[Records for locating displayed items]

******

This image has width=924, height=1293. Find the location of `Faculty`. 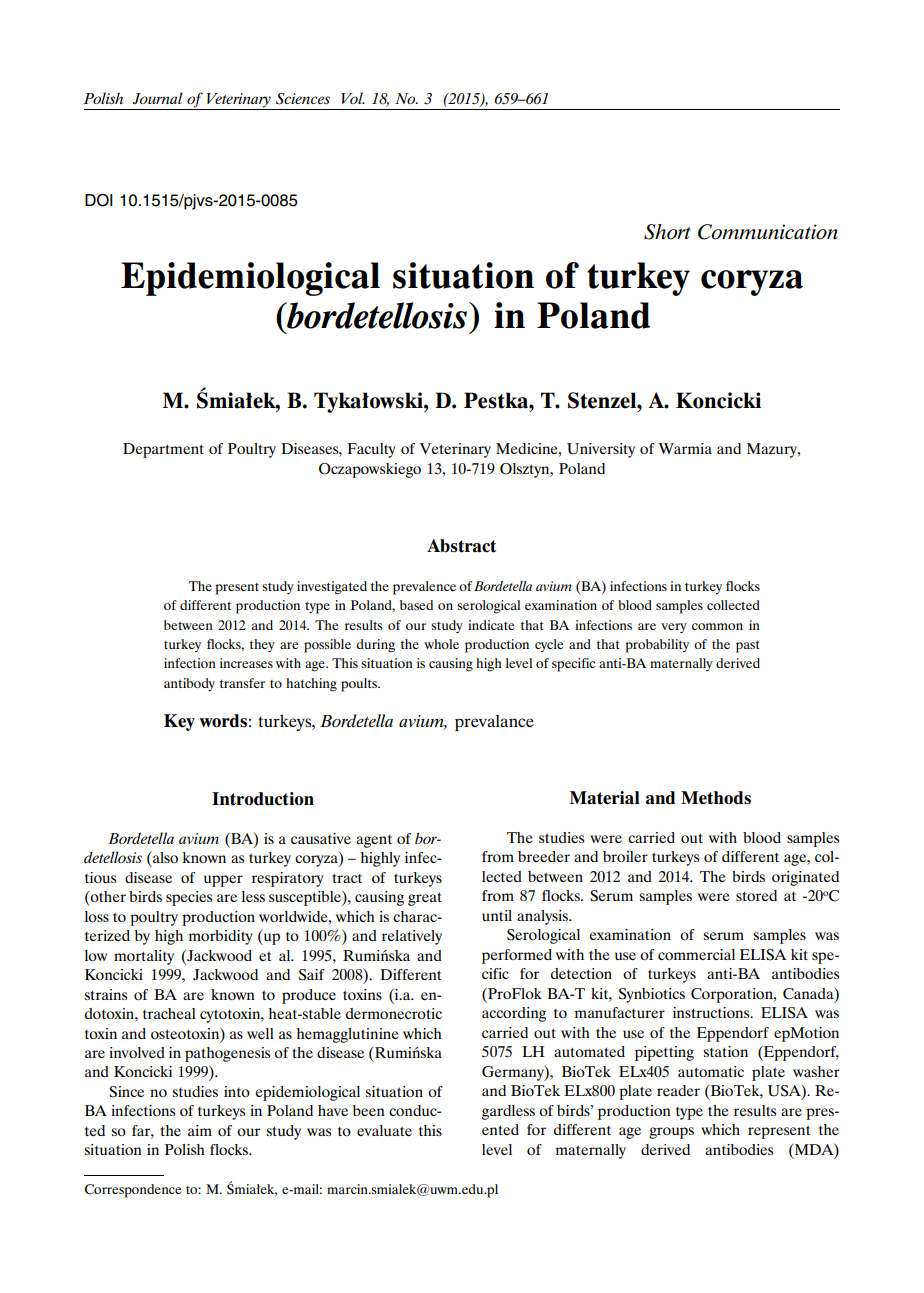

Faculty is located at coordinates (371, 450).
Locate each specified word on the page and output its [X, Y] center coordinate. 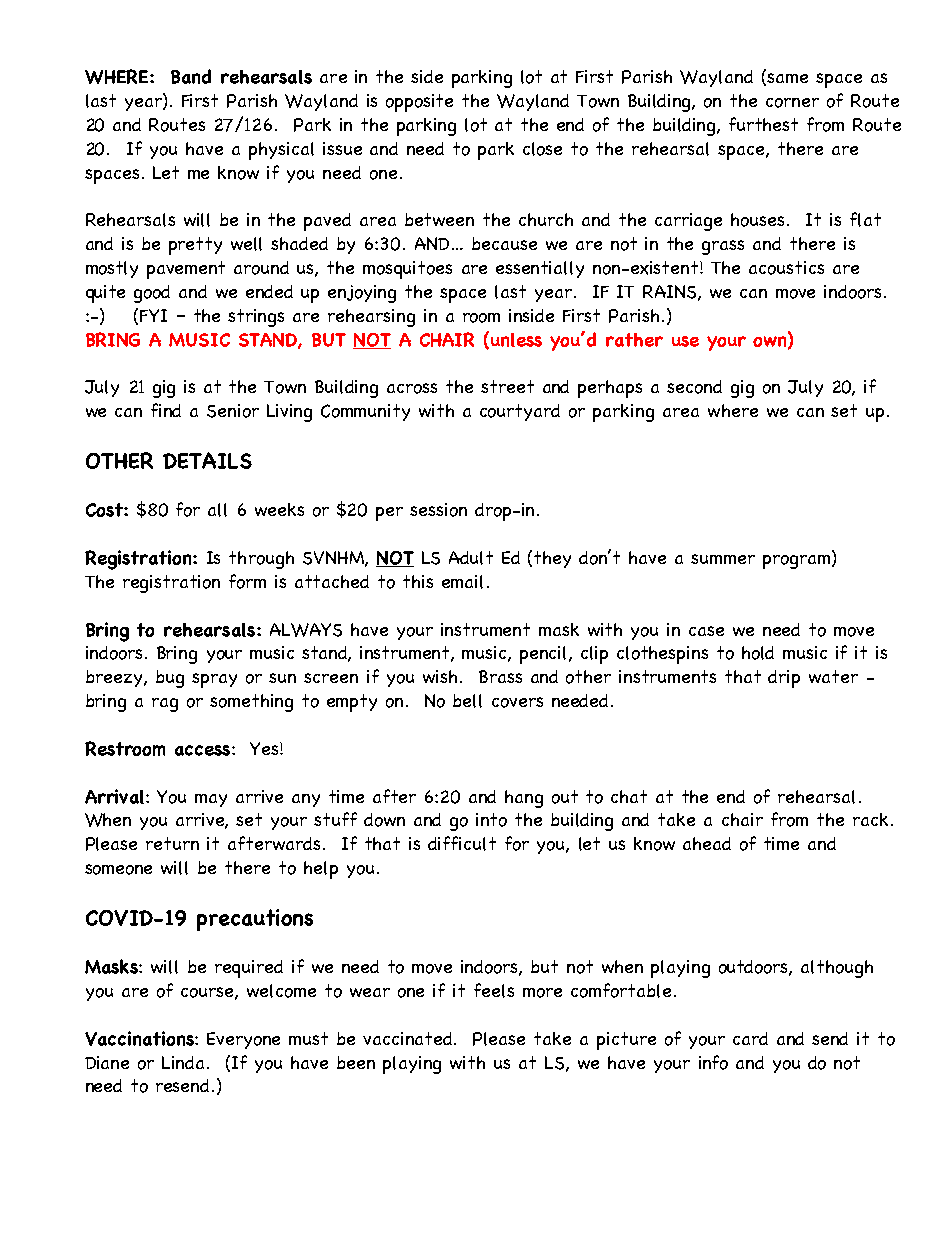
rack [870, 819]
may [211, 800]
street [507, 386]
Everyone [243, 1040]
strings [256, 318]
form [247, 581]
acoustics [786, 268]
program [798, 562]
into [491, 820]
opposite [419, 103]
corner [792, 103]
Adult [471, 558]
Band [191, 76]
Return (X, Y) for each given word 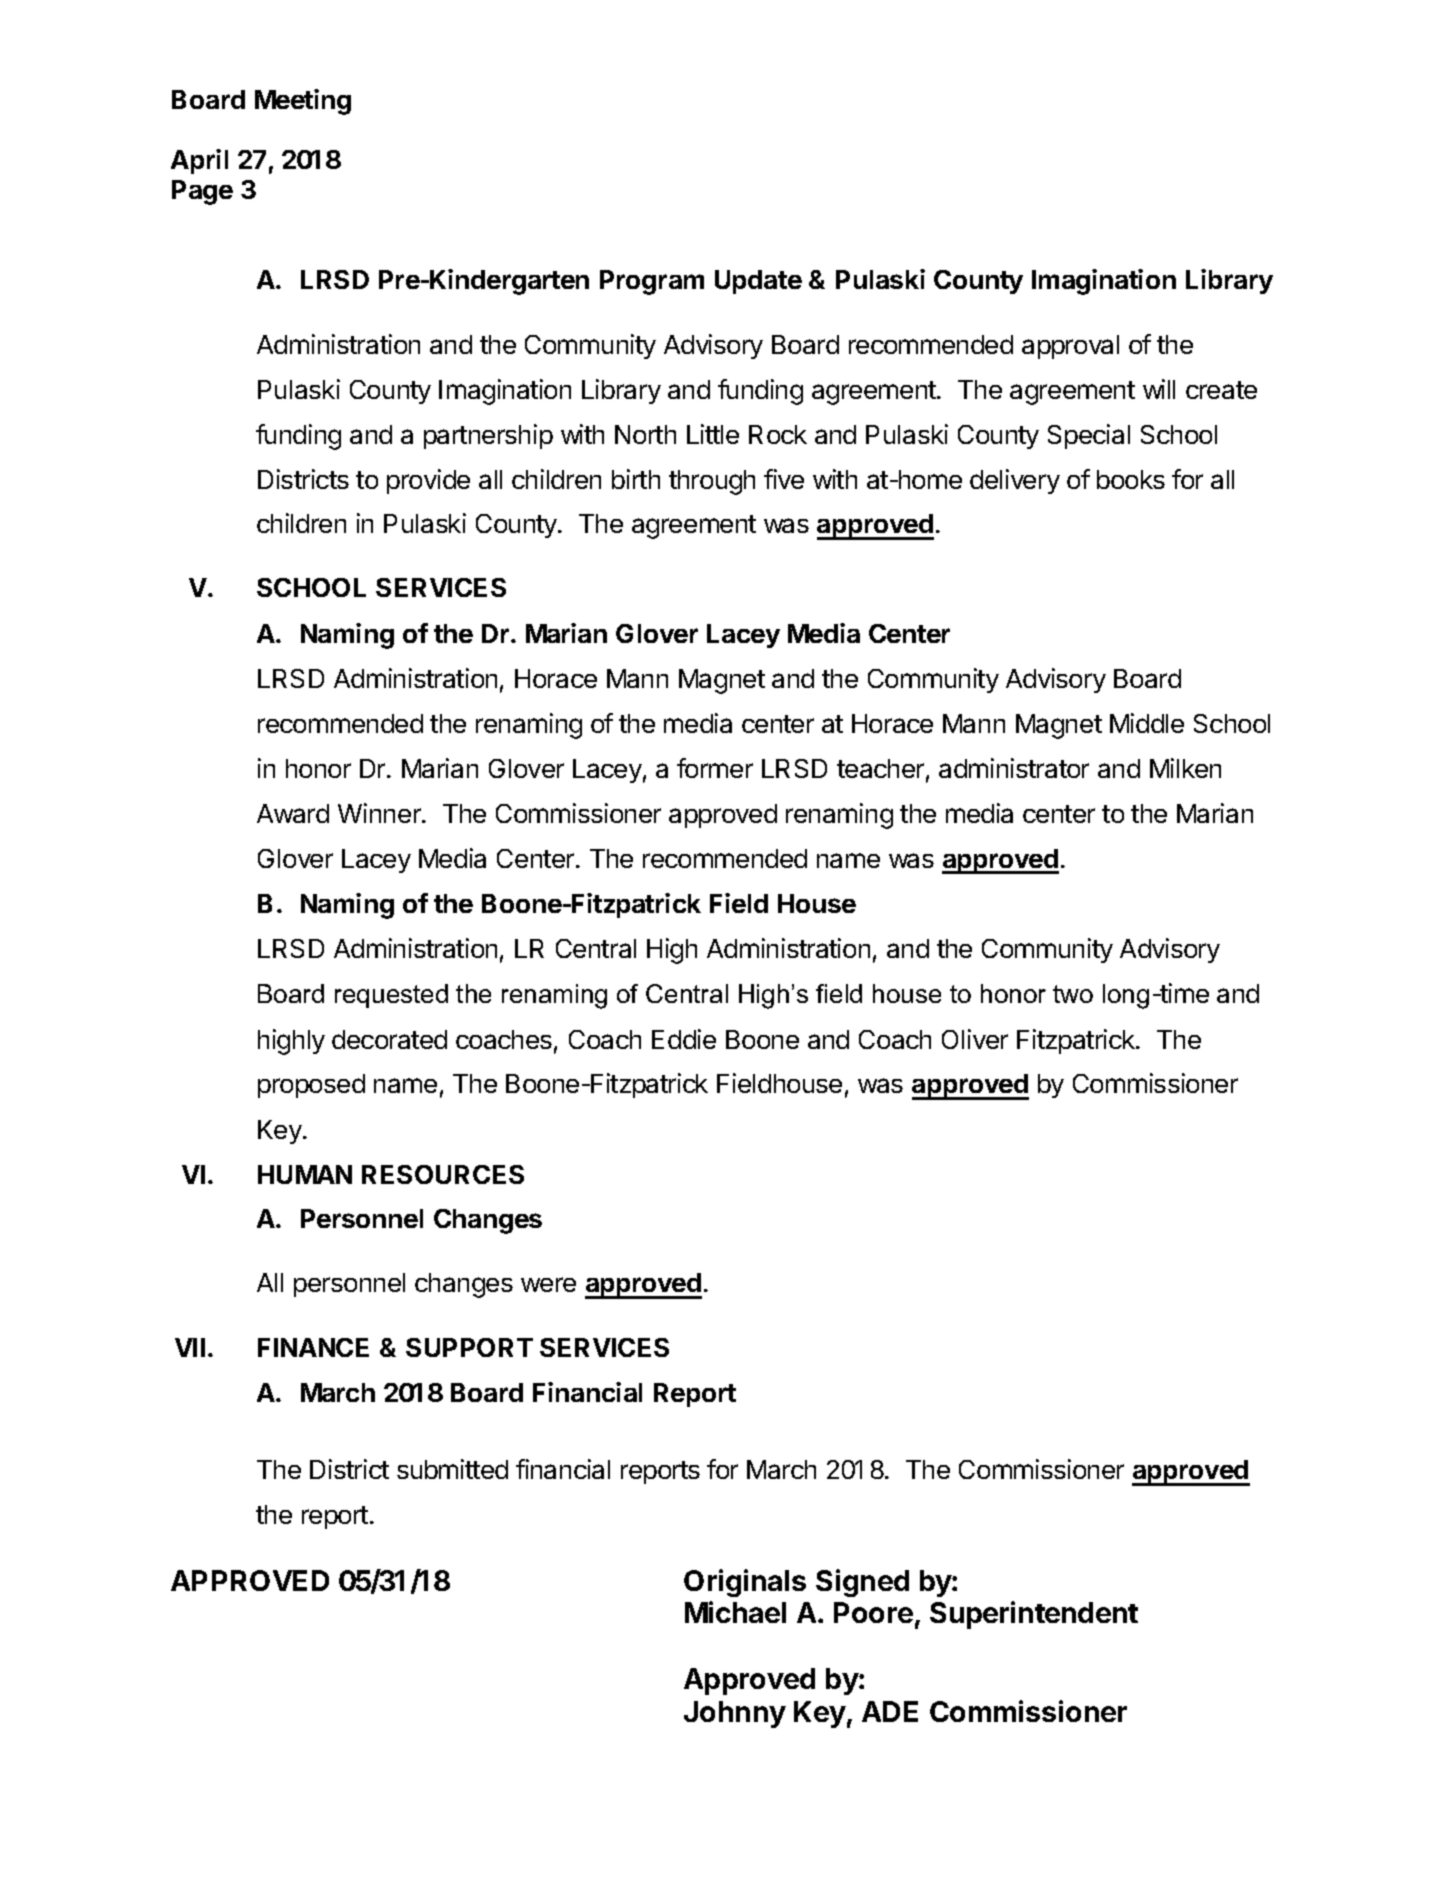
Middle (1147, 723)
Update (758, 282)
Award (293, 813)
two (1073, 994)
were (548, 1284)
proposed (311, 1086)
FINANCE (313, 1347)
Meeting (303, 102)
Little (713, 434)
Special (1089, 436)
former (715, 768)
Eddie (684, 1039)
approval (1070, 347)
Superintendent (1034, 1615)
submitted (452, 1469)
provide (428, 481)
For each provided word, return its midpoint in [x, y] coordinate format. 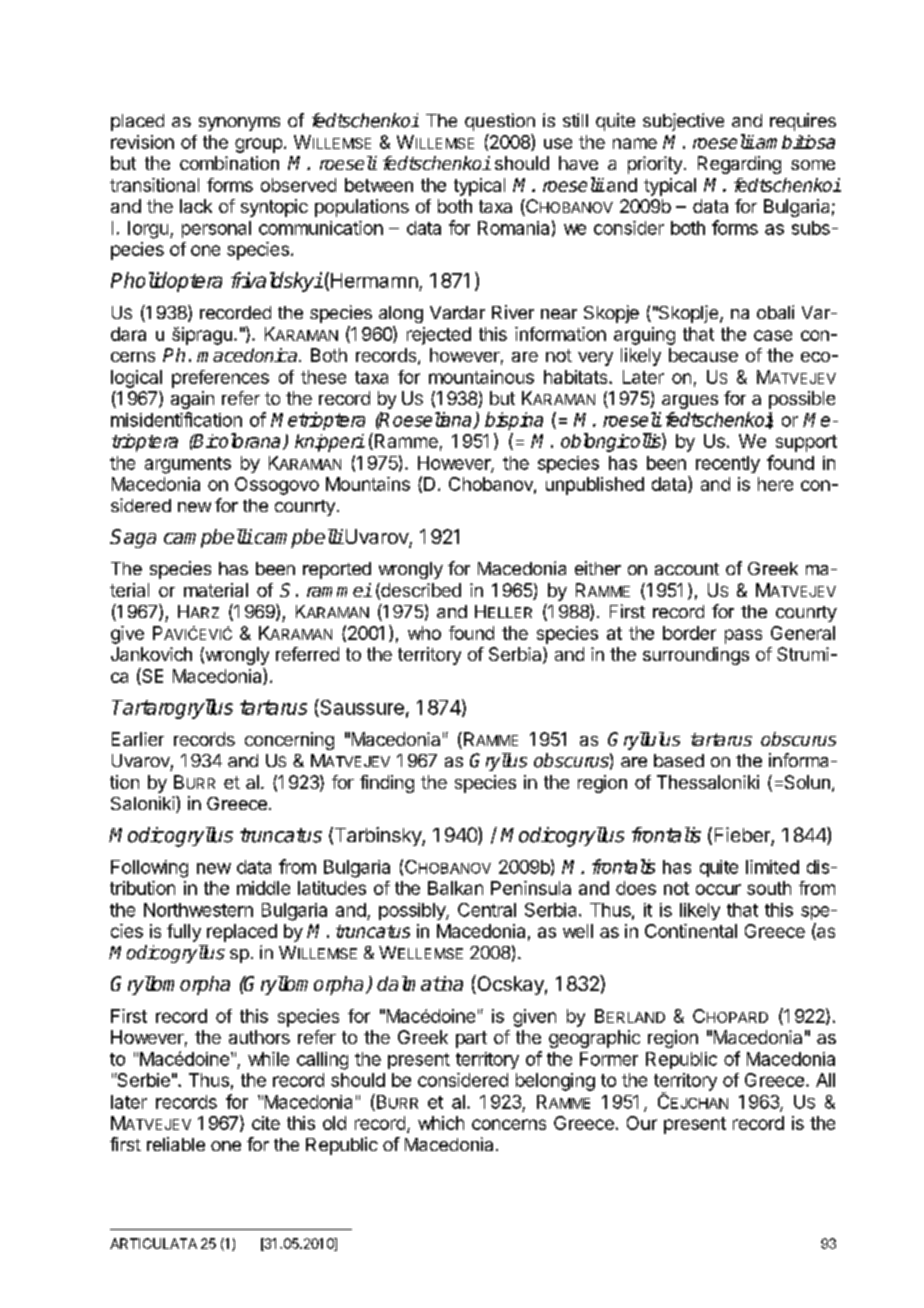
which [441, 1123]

******

Reproduce every item above verbatim, line for line, but leave out the pictures.

**Task response:**
This image has width=924, height=1293. Find the location of `Faculty`. 

Faculty is located at coordinates (371, 450).
Locate each specified word on the page and output its [X, Y] center coordinate. 
rack [870, 819]
may [211, 800]
street [507, 386]
Everyone [243, 1040]
strings [256, 318]
form [247, 581]
acoustics [786, 268]
program [798, 562]
into [491, 820]
opposite [419, 103]
corner [792, 103]
Adult [471, 558]
Band [191, 76]
Return (X, Y) for each given word 
Middle (1147, 723)
Update (758, 282)
Award (293, 813)
two (1073, 994)
were (548, 1284)
proposed (311, 1086)
FINANCE (313, 1347)
Meeting (303, 102)
Little (713, 434)
Special (1089, 436)
former (715, 768)
Eddie (684, 1039)
approval (1070, 347)
Superintendent (1034, 1615)
submitted (452, 1469)
provide (428, 481)
For each provided word, return its midpoint in [x, y] coordinate format. 
which [441, 1123]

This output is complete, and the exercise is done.